### Data supplied
****
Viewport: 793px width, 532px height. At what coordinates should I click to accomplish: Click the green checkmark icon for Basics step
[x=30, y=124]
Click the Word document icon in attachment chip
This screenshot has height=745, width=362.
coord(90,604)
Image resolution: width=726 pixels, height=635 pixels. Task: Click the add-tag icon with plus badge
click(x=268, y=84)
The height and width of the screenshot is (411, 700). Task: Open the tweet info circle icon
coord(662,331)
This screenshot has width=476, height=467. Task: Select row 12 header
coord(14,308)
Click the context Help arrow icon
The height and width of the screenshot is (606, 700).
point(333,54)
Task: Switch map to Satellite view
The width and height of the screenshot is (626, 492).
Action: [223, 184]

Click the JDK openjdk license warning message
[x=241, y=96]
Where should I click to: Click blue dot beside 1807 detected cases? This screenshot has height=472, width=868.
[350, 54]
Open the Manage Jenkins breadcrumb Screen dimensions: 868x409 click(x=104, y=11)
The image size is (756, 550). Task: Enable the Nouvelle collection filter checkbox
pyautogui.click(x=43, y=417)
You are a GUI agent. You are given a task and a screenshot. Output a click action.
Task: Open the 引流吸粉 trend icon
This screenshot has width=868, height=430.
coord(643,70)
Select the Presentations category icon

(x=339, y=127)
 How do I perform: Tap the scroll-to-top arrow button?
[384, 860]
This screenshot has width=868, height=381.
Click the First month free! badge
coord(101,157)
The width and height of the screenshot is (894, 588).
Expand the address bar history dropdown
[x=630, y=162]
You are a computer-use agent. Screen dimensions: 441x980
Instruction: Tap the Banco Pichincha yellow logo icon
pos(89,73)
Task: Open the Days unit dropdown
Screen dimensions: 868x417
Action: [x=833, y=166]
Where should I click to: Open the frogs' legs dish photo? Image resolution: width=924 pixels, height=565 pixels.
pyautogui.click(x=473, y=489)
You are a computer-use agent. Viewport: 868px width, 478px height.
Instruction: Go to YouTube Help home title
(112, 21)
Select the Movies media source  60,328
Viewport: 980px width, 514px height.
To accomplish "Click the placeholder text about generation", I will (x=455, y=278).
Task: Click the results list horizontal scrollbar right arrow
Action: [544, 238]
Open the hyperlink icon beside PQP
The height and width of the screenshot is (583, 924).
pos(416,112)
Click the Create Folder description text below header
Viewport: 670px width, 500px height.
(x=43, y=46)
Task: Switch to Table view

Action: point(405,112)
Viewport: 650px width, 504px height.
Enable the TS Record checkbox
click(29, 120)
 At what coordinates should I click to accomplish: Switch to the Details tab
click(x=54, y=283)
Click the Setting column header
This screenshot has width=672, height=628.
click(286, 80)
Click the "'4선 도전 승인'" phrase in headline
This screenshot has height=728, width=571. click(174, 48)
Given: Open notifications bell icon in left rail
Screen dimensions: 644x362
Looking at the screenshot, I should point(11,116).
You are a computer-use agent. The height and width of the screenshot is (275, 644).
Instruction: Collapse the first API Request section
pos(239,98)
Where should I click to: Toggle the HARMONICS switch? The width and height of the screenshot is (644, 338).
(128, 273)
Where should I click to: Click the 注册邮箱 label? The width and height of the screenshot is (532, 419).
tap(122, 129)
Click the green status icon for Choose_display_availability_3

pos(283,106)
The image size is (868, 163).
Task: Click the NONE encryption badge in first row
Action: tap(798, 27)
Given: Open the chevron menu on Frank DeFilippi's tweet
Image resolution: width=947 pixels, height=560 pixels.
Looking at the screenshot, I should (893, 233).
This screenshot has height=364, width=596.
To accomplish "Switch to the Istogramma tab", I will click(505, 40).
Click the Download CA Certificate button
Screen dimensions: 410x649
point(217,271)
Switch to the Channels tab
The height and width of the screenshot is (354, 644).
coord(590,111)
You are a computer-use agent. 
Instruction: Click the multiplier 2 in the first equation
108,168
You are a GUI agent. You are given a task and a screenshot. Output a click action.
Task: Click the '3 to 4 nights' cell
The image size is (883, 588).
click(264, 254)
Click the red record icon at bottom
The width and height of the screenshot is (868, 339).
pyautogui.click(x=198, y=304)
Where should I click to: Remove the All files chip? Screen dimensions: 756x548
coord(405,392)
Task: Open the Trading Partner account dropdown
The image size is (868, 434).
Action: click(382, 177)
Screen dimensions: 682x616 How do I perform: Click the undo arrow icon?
****
### Exercise
Every record above must be set down again, word for word.

### Exercise response
Viewport: 793px width, 532px height. At what coordinates should I click to accomplish: Click the green checkmark icon for Basics step
[x=30, y=124]
Click the Word document icon in attachment chip
This screenshot has height=745, width=362.
coord(90,604)
Image resolution: width=726 pixels, height=635 pixels. Task: Click the add-tag icon with plus badge
click(x=268, y=84)
The height and width of the screenshot is (411, 700). Task: Open the tweet info circle icon
coord(662,331)
This screenshot has width=476, height=467. Task: Select row 12 header
coord(14,308)
Click the context Help arrow icon
The height and width of the screenshot is (606, 700).
point(333,54)
Task: Switch map to Satellite view
The width and height of the screenshot is (626, 492).
Action: [223, 184]

Click the JDK openjdk license warning message
[x=241, y=96]
Where should I click to: Click blue dot beside 1807 detected cases? This screenshot has height=472, width=868.
[350, 54]
Open the Manage Jenkins breadcrumb Screen dimensions: 868x409 click(x=104, y=11)
The image size is (756, 550). Task: Enable the Nouvelle collection filter checkbox
pyautogui.click(x=43, y=417)
You are a GUI agent. You are given a task and a screenshot. Output a click action.
Task: Open the 引流吸粉 trend icon
This screenshot has width=868, height=430.
coord(643,70)
Select the Presentations category icon

(x=339, y=127)
 How do I perform: Tap the scroll-to-top arrow button?
[384, 860]
This screenshot has width=868, height=381.
Click the First month free! badge
coord(101,157)
The width and height of the screenshot is (894, 588).
Expand the address bar history dropdown
[x=630, y=162]
You are a computer-use agent. Screen dimensions: 441x980
Instruction: Tap the Banco Pichincha yellow logo icon
pos(89,73)
Task: Open the Days unit dropdown
Screen dimensions: 868x417
Action: [x=833, y=166]
Where should I click to: Open the frogs' legs dish photo? Image resolution: width=924 pixels, height=565 pixels.
pyautogui.click(x=473, y=489)
You are a computer-use agent. Viewport: 868px width, 478px height.
Instruction: Go to YouTube Help home title
(112, 21)
Select the Movies media source  60,328
Viewport: 980px width, 514px height.
To accomplish "Click the placeholder text about generation", I will (x=455, y=278).
Task: Click the results list horizontal scrollbar right arrow
Action: [544, 238]
Open the hyperlink icon beside PQP
The height and width of the screenshot is (583, 924).
pos(416,112)
Click the Create Folder description text below header
Viewport: 670px width, 500px height.
(x=43, y=46)
Task: Switch to Table view

Action: point(405,112)
Viewport: 650px width, 504px height.
Enable the TS Record checkbox
click(29, 120)
 At what coordinates should I click to accomplish: Switch to the Details tab
click(x=54, y=283)
Click the Setting column header
This screenshot has width=672, height=628.
click(286, 80)
Click the "'4선 도전 승인'" phrase in headline
This screenshot has height=728, width=571. click(174, 48)
Given: Open notifications bell icon in left rail
Screen dimensions: 644x362
Looking at the screenshot, I should point(11,116).
You are a computer-use agent. The height and width of the screenshot is (275, 644).
Instruction: Collapse the first API Request section
pos(239,98)
Where should I click to: Toggle the HARMONICS switch? The width and height of the screenshot is (644, 338).
(128, 273)
Where should I click to: Click the 注册邮箱 label? The width and height of the screenshot is (532, 419).
tap(122, 129)
Click the green status icon for Choose_display_availability_3

pos(283,106)
The image size is (868, 163).
Task: Click the NONE encryption badge in first row
Action: tap(798, 27)
Given: Open the chevron menu on Frank DeFilippi's tweet
Image resolution: width=947 pixels, height=560 pixels.
Looking at the screenshot, I should (893, 233).
This screenshot has height=364, width=596.
To accomplish "Switch to the Istogramma tab", I will click(505, 40).
Click the Download CA Certificate button
Screen dimensions: 410x649
point(217,271)
Switch to the Channels tab
The height and width of the screenshot is (354, 644).
coord(590,111)
You are a computer-use agent. 
Instruction: Click the multiplier 2 in the first equation
108,168
You are a GUI agent. You are given a task and a screenshot. Output a click action.
Task: Click the '3 to 4 nights' cell
The image size is (883, 588).
click(264, 254)
Click the red record icon at bottom
The width and height of the screenshot is (868, 339).
pyautogui.click(x=198, y=304)
Where should I click to: Remove the All files chip? Screen dimensions: 756x548
coord(405,392)
Task: Open the Trading Partner account dropdown
The image size is (868, 434).
Action: click(382, 177)
Screen dimensions: 682x616 How do I perform: Click the undo arrow icon?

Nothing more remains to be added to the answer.